# INPUT DATA:
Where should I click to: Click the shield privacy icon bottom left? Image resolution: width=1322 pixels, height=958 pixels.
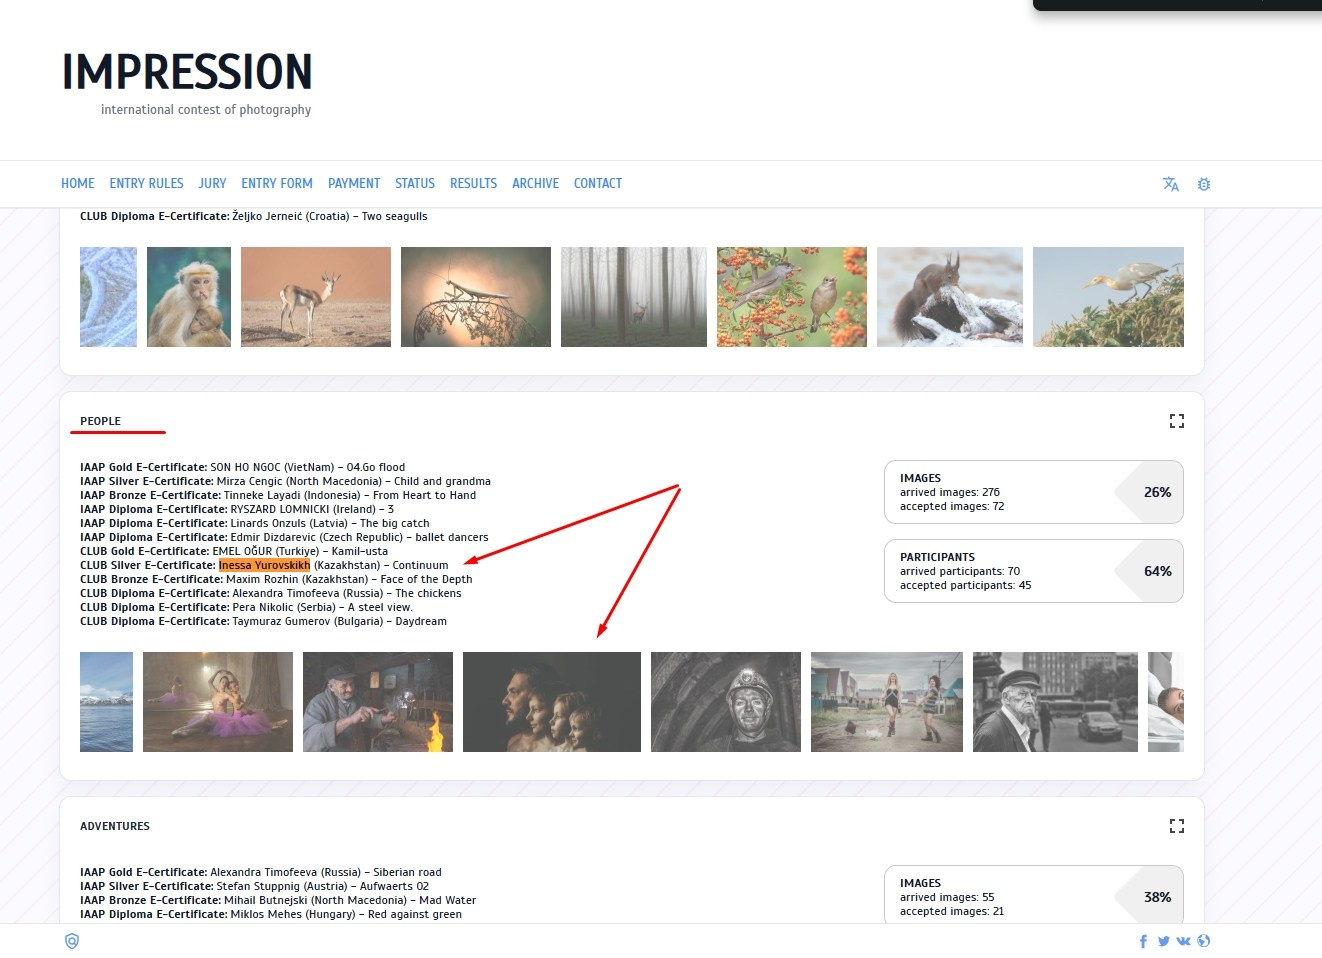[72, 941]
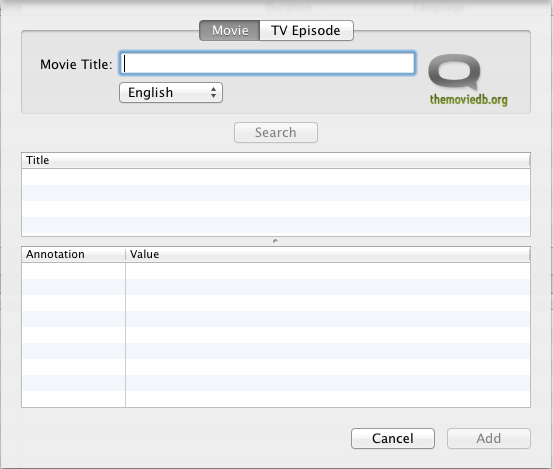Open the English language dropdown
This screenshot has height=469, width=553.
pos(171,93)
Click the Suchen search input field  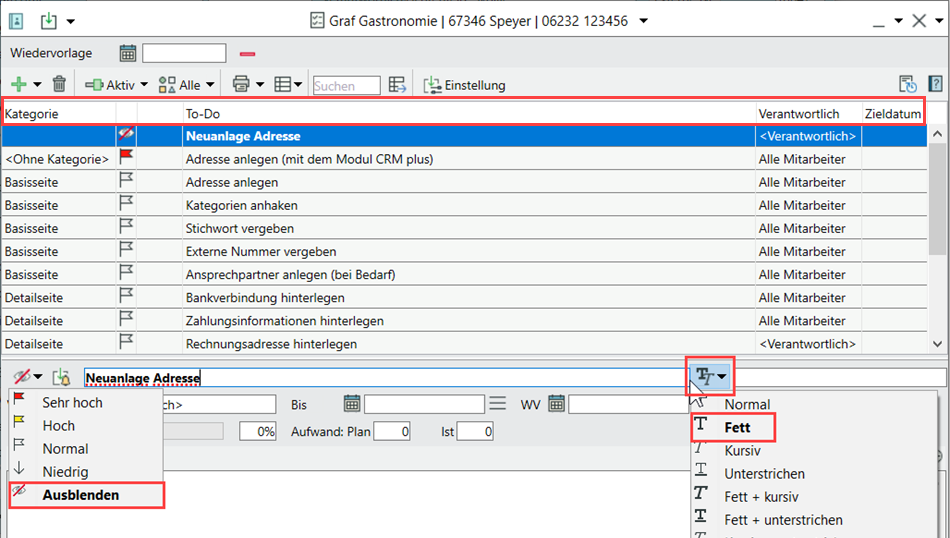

# INSTRUCTIONS FOR THE TASK:
Each record above must be retyped exactly. Omit the pictures.

# EXERCISE RESULT:
Where should I click to: Click the shield privacy icon bottom left? Image resolution: width=1322 pixels, height=958 pixels.
[72, 941]
Open the English language dropdown
This screenshot has height=469, width=553.
pos(171,93)
Click the Suchen search input field  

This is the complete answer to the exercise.